Objective: Lay out the material below as a JSON list of strings, with one string per line and blank lines skipped. Leave the pictures out.

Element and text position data
--*--

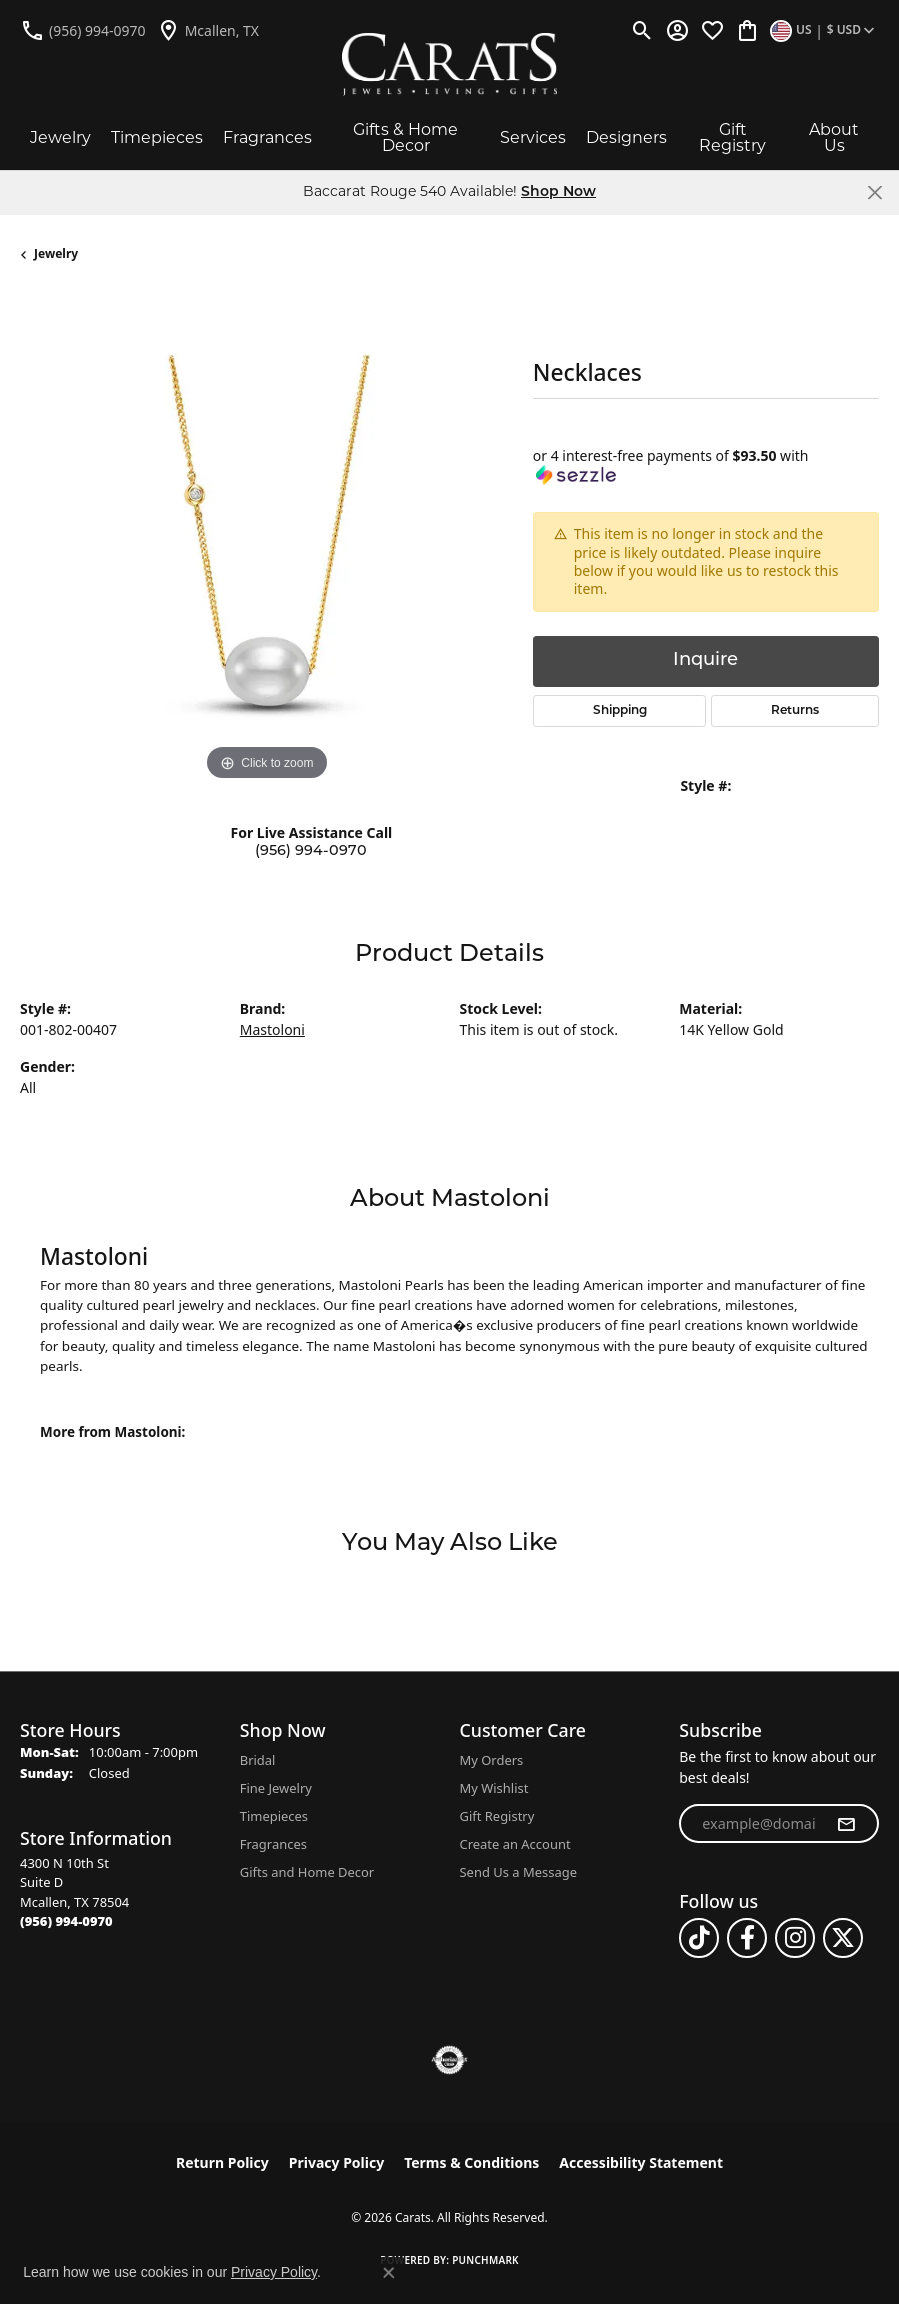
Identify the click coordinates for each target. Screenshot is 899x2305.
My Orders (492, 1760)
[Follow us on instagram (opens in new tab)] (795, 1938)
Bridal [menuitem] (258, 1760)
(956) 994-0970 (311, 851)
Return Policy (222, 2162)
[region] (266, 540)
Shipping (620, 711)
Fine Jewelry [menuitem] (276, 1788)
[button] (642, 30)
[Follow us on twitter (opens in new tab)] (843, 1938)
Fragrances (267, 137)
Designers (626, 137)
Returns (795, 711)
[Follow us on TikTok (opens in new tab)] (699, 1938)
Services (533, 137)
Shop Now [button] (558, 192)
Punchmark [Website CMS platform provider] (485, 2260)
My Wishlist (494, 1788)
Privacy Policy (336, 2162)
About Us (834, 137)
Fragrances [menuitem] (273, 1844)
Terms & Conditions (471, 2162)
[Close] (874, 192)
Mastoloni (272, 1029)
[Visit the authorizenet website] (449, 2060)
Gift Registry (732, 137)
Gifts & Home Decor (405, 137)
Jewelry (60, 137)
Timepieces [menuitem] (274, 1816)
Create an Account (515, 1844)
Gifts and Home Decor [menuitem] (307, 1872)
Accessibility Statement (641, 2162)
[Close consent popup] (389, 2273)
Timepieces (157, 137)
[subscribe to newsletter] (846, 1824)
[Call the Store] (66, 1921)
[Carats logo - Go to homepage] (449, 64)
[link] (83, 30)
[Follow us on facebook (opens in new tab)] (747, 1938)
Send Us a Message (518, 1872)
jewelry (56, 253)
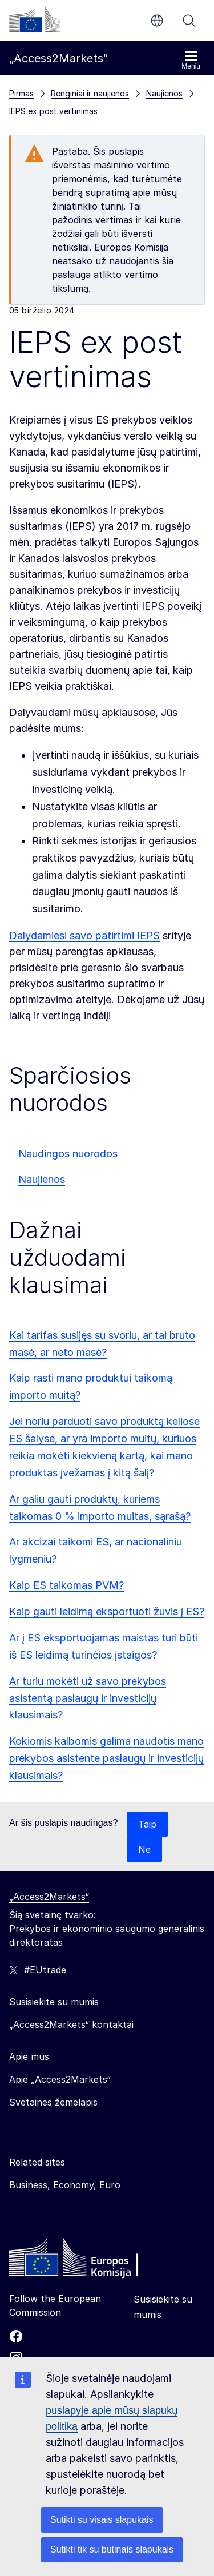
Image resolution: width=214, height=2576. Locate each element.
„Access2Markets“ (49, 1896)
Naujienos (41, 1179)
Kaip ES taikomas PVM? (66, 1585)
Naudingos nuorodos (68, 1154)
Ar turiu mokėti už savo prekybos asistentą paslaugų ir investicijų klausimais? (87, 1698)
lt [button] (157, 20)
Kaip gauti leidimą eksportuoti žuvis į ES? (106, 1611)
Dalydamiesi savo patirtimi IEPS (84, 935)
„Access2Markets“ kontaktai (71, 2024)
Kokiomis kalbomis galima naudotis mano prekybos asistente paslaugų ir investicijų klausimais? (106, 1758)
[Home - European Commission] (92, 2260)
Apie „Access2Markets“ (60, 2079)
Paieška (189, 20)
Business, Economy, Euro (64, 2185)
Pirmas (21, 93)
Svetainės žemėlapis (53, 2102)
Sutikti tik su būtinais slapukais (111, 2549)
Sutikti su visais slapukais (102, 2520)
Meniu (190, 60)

--*--

Completed exercise:
[
  "Identify the click coordinates for each target. Screenshot is 899x2305.",
  "My Orders (492, 1760)",
  "[Follow us on instagram (opens in new tab)] (795, 1938)",
  "Bridal [menuitem] (258, 1760)",
  "(956) 994-0970 (311, 851)",
  "Return Policy (222, 2162)",
  "[region] (266, 540)",
  "Shipping (620, 711)",
  "Fine Jewelry [menuitem] (276, 1788)",
  "[button] (642, 30)",
  "[Follow us on twitter (opens in new tab)] (843, 1938)",
  "Fragrances (267, 137)",
  "Designers (626, 137)",
  "Returns (795, 711)",
  "[Follow us on TikTok (opens in new tab)] (699, 1938)",
  "Services (533, 137)",
  "Shop Now [button] (558, 192)",
  "Punchmark [Website CMS platform provider] (485, 2260)",
  "My Wishlist (494, 1788)",
  "Privacy Policy (336, 2162)",
  "About Us (834, 137)",
  "Fragrances [menuitem] (273, 1844)",
  "Terms & Conditions (471, 2162)",
  "[Close] (874, 192)",
  "Mastoloni (272, 1029)",
  "[Visit the authorizenet website] (449, 2060)",
  "Gift Registry (732, 137)",
  "Gifts & Home Decor (405, 137)",
  "Jewelry (60, 137)",
  "Timepieces [menuitem] (274, 1816)",
  "Create an Account (515, 1844)",
  "Gifts and Home Decor [menuitem] (307, 1872)",
  "Accessibility Statement (641, 2162)",
  "[Close consent popup] (389, 2273)",
  "Timepieces (157, 137)",
  "[subscribe to newsletter] (846, 1824)",
  "[Call the Store] (66, 1921)",
  "[Carats logo - Go to homepage] (449, 64)",
  "[link] (83, 30)",
  "[Follow us on facebook (opens in new tab)] (747, 1938)",
  "Send Us a Message (518, 1872)",
  "jewelry (56, 253)",
  "Image resolution: width=214, height=2576. Locate each element.",
  "„Access2Markets“ (49, 1896)",
  "Naujienos (41, 1179)",
  "Kaip ES taikomas PVM? (66, 1585)",
  "Naudingos nuorodos (68, 1154)",
  "Ar turiu mokėti už savo prekybos asistentą paslaugų ir investicijų klausimais? (87, 1698)",
  "lt [button] (157, 20)",
  "Kaip gauti leidimą eksportuoti žuvis į ES? (106, 1611)",
  "Dalydamiesi savo patirtimi IEPS (84, 935)",
  "„Access2Markets“ kontaktai (71, 2024)",
  "Kokiomis kalbomis galima naudotis mano prekybos asistente paslaugų ir investicijų klausimais? (106, 1758)",
  "[Home - European Commission] (92, 2260)",
  "Apie „Access2Markets“ (60, 2079)",
  "Paieška (189, 20)",
  "Business, Economy, Euro (64, 2185)",
  "Pirmas (21, 93)",
  "Svetainės žemėlapis (53, 2102)",
  "Sutikti tik su būtinais slapukais (111, 2549)",
  "Sutikti su visais slapukais (102, 2520)",
  "Meniu (190, 60)"
]